* Exercise prompt: Convert the lines into a JSON list of strings, one string per line and no blank lines: begin at the line containing "Click the @Acarrasquilla18 handle" and stop after the line containing "point(277,219)".

==== Exercise inputs

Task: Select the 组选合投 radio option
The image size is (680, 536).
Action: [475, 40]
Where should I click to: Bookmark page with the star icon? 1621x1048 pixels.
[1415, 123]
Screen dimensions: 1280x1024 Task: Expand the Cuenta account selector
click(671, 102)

========
==== Exercise inputs

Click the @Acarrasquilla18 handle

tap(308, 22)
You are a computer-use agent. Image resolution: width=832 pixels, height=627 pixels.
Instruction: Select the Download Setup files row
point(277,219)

========

* Expected answer:
[
  "Click the @Acarrasquilla18 handle",
  "tap(308, 22)",
  "You are a computer-use agent. Image resolution: width=832 pixels, height=627 pixels.",
  "Instruction: Select the Download Setup files row",
  "point(277,219)"
]